Usage
Towhee provides a data source module to help users quickly connect to various types of data sources. Supported data sources can be found ontowhee hub.
How to use
The data source needs to be used with the DataLoader. DataLoader provides a unified interface to read data from different data sources and perform batching, which is convenient as input for pipeline.
class DataLoader:
"""
DataLoader
Args:
data_source (`Uniton[Iterable, Callable]`)

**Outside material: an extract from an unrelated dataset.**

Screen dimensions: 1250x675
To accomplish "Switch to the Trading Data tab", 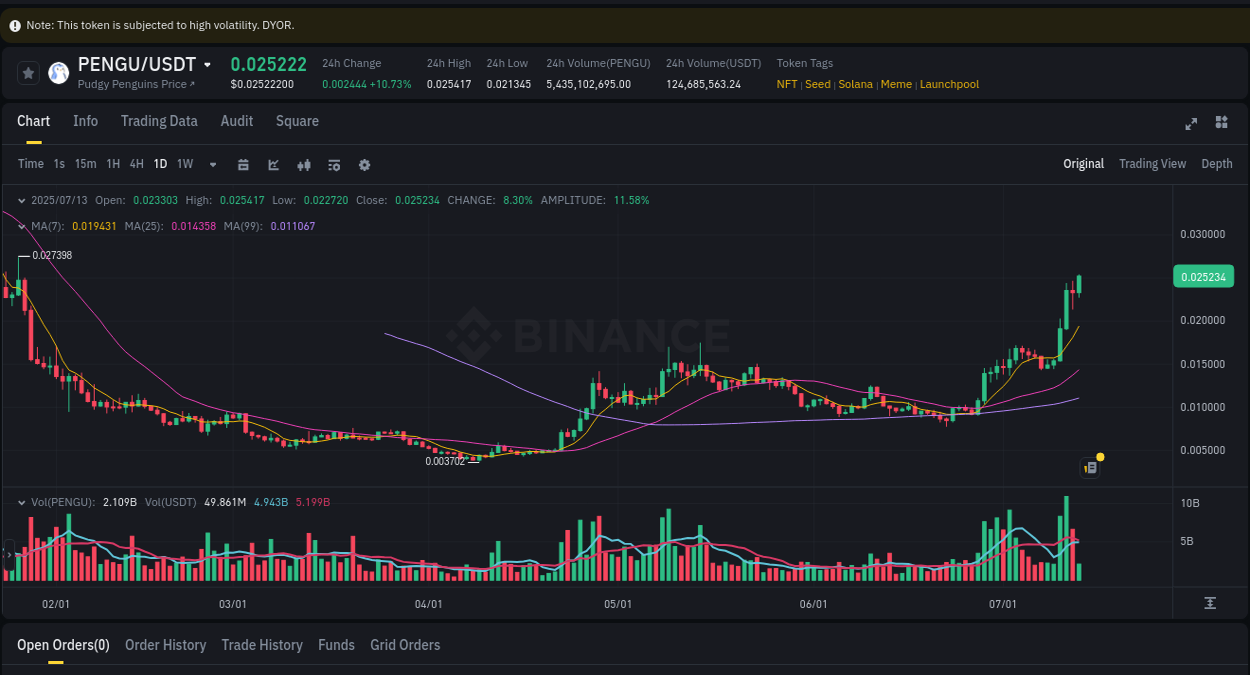I will (x=159, y=121).
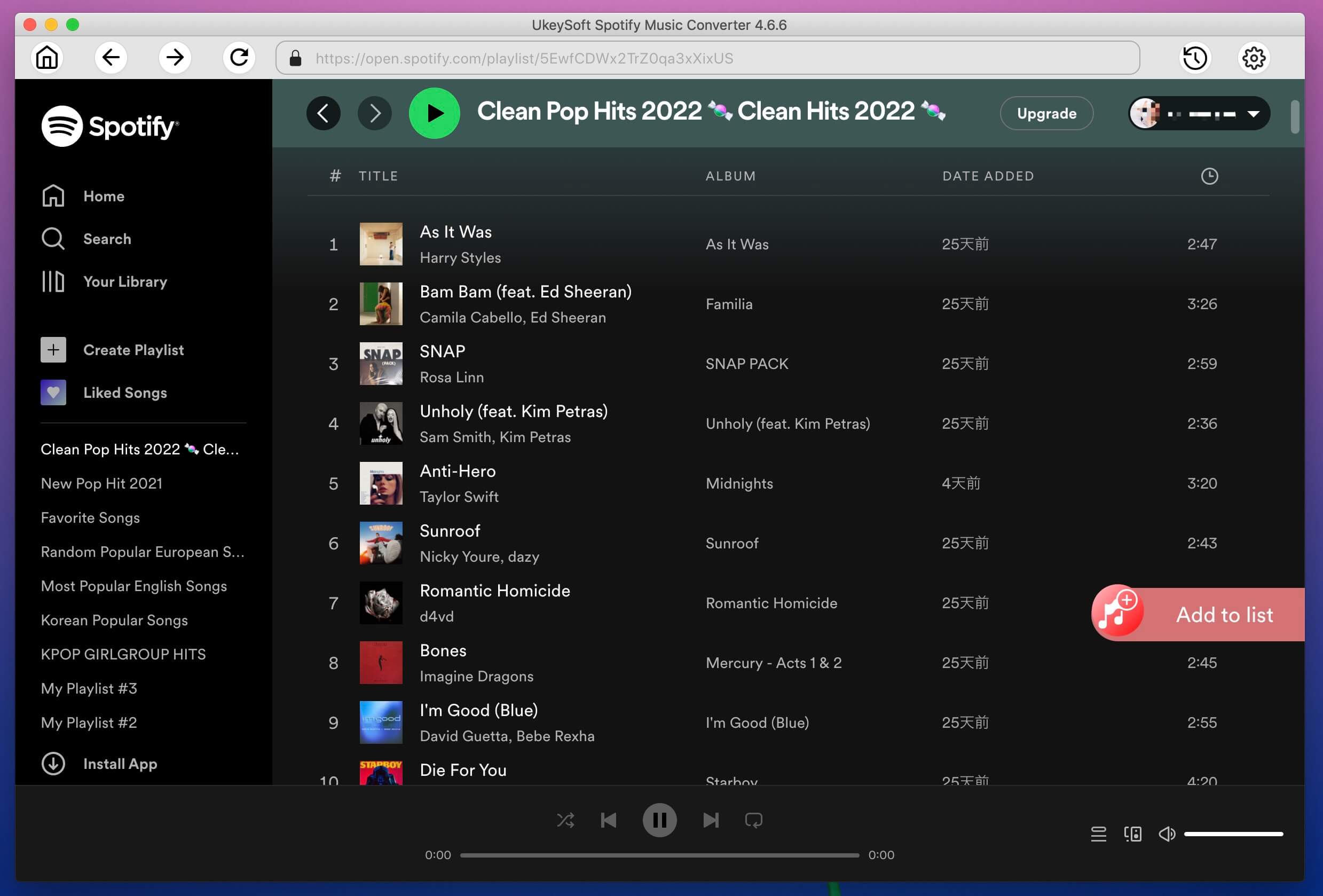Image resolution: width=1323 pixels, height=896 pixels.
Task: Click the Anti-Hero song thumbnail
Action: coord(381,483)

Read data from a data_source (can be an iterable or a callable)
parser (`Callable`):
Parse the read data through the parser function to get the input that the pipeline can process.
batch_size (`int`)
If batch_size is specified, batch the read data into batches of size batch_size, otherwise yield single data directly
Examples:
>>> from towhee import DataLoader, pipe, ops
>>> p = pipe.input('num').map('num', 'ret', lambda x: x + 1).output('ret')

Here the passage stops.